### PROBLEM STATEMENT
Every line in the following data that has "avatar" counts toward the total; state that total alone.

┄┄┄┄┄┄┄┄┄┄┄┄┄┄┄┄┄┄┄┄

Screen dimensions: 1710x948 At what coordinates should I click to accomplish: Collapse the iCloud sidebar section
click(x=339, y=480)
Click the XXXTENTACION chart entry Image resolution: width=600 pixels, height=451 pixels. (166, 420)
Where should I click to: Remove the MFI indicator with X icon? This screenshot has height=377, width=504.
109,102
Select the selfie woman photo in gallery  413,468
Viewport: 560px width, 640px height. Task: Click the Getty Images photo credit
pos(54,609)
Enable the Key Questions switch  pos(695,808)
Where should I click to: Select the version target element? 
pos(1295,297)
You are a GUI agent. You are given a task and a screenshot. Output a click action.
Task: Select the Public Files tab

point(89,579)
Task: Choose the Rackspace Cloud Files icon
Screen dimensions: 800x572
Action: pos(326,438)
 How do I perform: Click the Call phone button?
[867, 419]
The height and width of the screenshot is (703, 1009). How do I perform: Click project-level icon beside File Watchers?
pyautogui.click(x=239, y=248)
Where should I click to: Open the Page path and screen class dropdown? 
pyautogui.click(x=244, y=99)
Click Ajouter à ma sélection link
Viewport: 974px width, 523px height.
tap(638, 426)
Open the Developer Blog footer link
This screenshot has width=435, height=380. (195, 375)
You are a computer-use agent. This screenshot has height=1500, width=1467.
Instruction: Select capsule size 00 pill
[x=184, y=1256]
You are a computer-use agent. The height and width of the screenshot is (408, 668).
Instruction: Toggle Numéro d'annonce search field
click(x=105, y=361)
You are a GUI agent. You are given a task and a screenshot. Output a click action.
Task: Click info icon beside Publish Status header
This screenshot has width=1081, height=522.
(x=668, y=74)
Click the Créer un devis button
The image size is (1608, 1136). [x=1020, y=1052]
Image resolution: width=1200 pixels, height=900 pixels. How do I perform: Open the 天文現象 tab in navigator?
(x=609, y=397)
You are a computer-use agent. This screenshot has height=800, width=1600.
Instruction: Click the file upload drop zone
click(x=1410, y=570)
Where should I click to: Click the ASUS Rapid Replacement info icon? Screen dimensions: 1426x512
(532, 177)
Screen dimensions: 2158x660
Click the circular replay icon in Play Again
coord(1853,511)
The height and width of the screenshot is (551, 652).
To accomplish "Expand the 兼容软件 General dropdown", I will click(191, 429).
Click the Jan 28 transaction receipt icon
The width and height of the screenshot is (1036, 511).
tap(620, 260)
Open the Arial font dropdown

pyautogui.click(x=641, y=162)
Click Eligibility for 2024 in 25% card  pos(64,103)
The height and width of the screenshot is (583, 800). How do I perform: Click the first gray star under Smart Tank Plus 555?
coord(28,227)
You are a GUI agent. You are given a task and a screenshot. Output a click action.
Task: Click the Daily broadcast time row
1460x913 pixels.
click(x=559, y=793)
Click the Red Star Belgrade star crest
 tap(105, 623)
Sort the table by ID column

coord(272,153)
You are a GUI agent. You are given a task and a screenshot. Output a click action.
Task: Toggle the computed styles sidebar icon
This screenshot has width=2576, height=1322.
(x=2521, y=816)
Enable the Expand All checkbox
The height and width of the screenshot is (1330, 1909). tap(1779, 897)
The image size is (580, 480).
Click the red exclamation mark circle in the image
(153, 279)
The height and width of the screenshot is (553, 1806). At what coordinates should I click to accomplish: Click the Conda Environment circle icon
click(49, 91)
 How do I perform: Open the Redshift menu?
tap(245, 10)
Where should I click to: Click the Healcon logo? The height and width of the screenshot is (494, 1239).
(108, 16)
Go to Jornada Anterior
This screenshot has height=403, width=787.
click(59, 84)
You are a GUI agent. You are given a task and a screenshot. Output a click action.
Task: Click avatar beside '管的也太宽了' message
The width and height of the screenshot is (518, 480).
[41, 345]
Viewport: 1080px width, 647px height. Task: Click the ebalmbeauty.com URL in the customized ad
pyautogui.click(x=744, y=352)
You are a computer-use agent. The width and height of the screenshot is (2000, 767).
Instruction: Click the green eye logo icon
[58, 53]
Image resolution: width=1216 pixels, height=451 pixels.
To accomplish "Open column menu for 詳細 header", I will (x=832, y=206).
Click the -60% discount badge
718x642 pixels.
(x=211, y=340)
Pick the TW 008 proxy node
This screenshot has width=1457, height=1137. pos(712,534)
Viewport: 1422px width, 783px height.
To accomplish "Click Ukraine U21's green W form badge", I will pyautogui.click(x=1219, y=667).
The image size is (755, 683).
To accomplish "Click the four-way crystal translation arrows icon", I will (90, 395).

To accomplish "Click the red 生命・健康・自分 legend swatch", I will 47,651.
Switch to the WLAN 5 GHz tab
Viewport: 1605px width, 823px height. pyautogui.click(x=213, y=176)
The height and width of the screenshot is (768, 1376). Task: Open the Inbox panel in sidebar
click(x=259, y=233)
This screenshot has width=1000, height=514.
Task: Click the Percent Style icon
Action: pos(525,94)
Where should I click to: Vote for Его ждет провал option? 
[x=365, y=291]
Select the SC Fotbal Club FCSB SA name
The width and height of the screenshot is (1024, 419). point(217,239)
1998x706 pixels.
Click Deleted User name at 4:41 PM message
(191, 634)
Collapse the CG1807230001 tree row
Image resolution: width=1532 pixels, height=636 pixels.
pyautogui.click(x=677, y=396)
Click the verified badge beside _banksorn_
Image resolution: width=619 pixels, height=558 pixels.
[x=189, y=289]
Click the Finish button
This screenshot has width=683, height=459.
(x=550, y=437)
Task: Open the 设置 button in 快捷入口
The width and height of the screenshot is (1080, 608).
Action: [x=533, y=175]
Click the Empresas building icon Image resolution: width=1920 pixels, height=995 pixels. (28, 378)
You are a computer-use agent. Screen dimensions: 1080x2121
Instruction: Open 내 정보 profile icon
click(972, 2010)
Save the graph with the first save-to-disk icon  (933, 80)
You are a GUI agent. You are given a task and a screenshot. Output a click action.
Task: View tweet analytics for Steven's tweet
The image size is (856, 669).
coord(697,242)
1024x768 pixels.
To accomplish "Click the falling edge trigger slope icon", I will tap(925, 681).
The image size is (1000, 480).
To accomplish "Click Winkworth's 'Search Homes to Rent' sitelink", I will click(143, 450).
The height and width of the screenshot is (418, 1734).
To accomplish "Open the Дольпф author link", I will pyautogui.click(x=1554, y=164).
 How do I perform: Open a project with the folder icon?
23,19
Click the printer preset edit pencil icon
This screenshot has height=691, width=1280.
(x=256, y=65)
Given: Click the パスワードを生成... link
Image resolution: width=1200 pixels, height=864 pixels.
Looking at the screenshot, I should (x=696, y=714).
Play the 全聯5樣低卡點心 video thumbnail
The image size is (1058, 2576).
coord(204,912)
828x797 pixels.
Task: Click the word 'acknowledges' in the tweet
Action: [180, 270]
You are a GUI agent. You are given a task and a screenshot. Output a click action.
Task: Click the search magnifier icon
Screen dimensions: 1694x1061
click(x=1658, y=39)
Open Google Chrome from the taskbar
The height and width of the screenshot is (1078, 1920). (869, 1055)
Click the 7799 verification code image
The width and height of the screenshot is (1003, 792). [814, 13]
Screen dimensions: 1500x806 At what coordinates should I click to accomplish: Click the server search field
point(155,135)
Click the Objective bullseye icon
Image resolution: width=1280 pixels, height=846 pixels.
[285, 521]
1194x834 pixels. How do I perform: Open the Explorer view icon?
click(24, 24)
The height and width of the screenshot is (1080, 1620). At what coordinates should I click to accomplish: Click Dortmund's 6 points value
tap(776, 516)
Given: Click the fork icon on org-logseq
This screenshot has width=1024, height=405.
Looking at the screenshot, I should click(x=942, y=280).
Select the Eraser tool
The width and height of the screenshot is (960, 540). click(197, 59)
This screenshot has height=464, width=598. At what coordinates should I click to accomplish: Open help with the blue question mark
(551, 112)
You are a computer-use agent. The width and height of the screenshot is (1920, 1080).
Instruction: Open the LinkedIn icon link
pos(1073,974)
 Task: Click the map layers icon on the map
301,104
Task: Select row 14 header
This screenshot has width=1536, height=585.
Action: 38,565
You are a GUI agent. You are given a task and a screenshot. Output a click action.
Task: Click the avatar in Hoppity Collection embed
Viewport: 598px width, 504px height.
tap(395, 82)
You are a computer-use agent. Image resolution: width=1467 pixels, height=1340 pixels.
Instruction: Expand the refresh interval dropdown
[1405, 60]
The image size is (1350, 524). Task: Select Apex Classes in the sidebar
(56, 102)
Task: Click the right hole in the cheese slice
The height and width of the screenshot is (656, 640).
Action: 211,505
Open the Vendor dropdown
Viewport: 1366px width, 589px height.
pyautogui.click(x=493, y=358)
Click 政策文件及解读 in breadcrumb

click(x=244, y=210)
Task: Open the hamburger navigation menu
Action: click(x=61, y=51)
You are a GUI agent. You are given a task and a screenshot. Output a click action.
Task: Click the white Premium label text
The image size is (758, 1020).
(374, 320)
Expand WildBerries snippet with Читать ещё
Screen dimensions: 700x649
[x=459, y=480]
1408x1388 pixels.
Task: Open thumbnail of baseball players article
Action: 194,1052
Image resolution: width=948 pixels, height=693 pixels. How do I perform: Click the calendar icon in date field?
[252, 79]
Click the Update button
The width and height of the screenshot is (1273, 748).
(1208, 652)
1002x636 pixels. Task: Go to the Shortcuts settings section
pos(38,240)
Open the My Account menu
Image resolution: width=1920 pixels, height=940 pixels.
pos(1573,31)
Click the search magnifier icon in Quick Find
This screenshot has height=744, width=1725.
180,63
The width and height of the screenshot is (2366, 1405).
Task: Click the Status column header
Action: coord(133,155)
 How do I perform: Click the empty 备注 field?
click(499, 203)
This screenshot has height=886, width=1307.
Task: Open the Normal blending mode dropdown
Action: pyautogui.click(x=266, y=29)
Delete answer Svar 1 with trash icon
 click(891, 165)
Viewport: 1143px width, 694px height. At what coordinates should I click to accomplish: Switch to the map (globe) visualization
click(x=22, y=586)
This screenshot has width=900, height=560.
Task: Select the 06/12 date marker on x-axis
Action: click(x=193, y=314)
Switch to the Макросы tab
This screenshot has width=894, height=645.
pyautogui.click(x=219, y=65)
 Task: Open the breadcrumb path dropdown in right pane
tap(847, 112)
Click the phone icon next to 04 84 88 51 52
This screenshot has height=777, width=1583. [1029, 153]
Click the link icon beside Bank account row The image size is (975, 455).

┄┄┄┄┄┄┄┄┄┄┄┄┄┄┄┄┄┄┄┄

### TASK RESULT
2